Back to teaching and already had a 7th grader say “F*ck you”

Discussion in 'Behavior Management' started by Scrappy, Sep 8, 2018.

  1. Scrappy

    Scrappy Rookie

    Joined:
    Jan 8, 2009
    Messages:
    7
    Likes Received:
    0

    Sep 8, 2018

    I am back to teaching after a couple of decades lost in the world of HR. I’m teaching ELA to five classes of 7th graders. Three of the classes have been a pleasure so far, but the other two are not fully in my control. I have about 30 students per class, and both afternoon classes have at least six kids with real issues, whether those be impulse control or anger or whatever and they all feed off of each other in an endless loop of misbehavior. It’s a diverse student body, mostly from a poorer area. I am having a hard time just keeping them quiet and seated for the whole class.
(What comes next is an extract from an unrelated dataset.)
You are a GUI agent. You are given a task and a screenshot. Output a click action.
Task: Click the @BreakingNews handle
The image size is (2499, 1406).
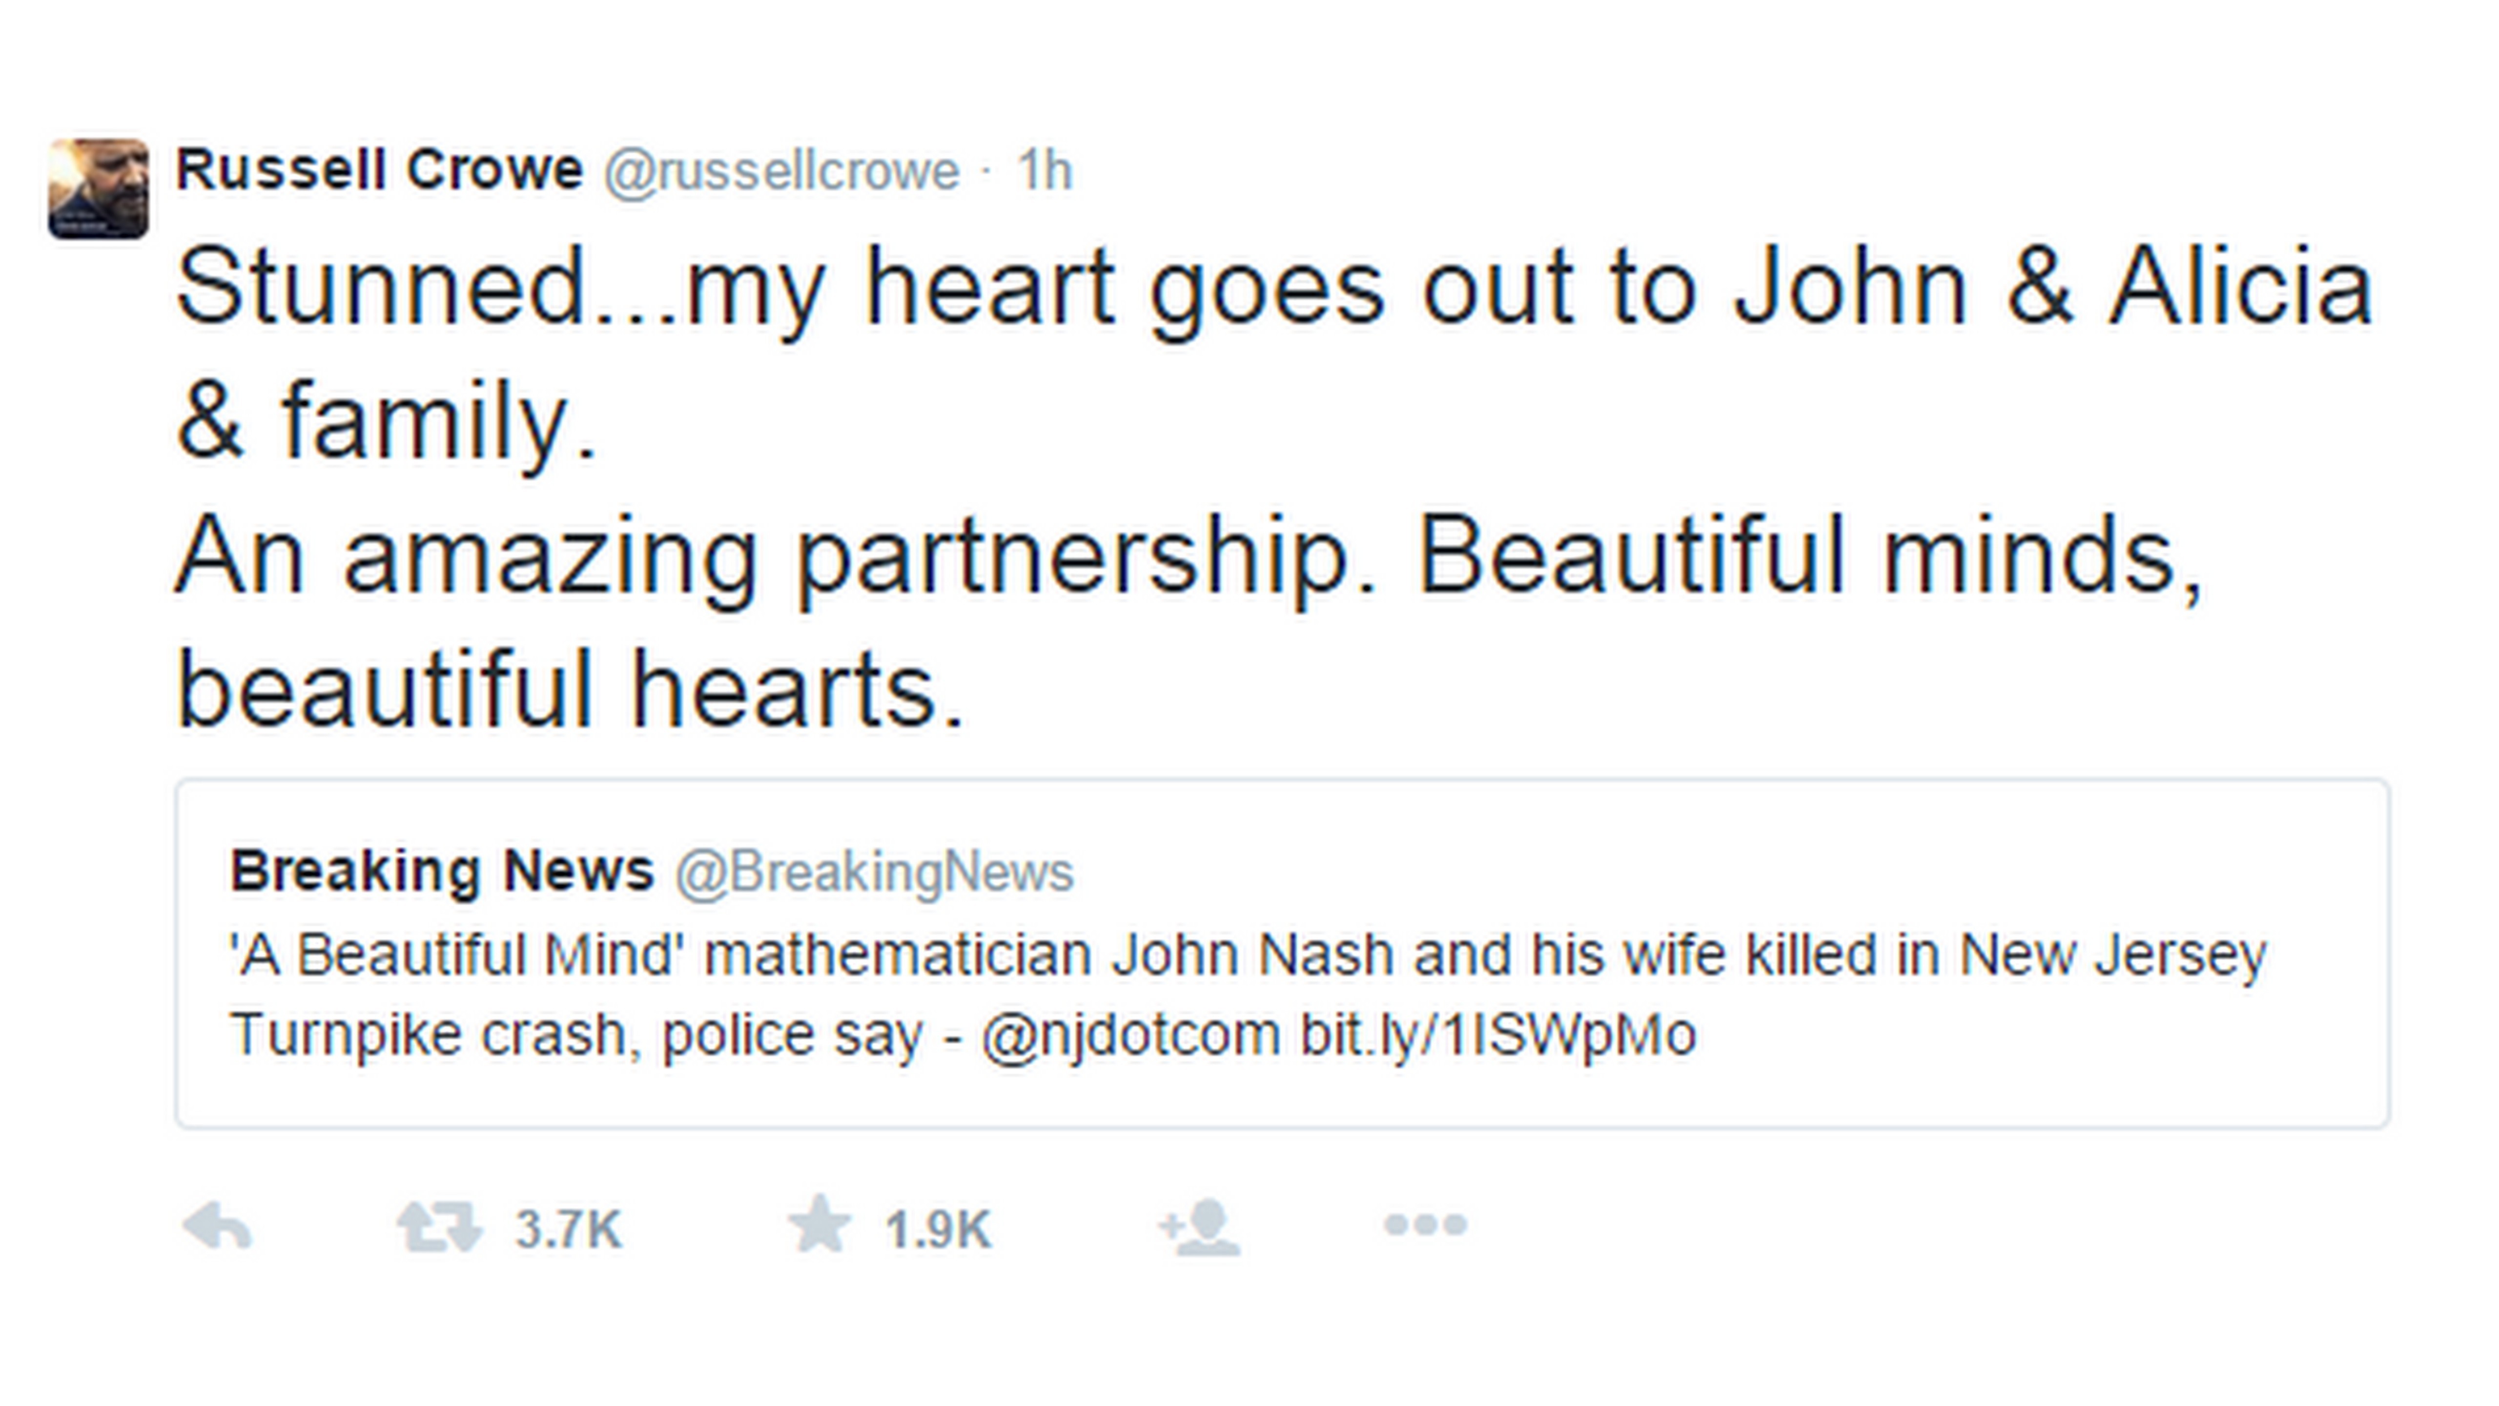874,871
    One girl called another a “ho” in class, which I dealt with immediately and got an apology. Right after that, a boy in the class got into it with her, and when I told him it was settled and he was to be quiet, he said he could say what he wanted and when I told him he needed to stop talking, he said “F*ck you” to me. I wrote him up and he got a talking to from the principal and Dean, but I still feel awful.
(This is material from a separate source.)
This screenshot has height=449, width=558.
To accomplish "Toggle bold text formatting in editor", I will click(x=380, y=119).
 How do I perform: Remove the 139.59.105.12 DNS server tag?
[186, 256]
    I have a point system going, where they get points for quieting down on request, volunteering in class, good answers,etc. If they get 25 points in a week, they get to play board games for the last 10 minutes of class on Fridays. Three of my classes made it, but these last two did not. I even had a girl tell me “no one respects you”. I feel like I’ve lost them already, and it’s only the first week of school. if my other three classes weren’t going so well, I’d think I just had forgotten how to teach!

    Any advice for me?
     
  2.  
  3. futuremathsprof

    futuremathsprof Fanatic

    Joined:
    Jun 27, 2014
    Messages:
    2,560
    Likes Received:
    687

    Sep 8, 2018

    First off, you are doing a great job, so don’t beat yourself up over two classes out of five. Second, those other three classes are going great, so you must be doing something right!

    And if no one respects you, then how do you have a handle on the other three, huh?

    Concerning the two problem classes, I would spread out the trouble makers and situate them in between students who behave.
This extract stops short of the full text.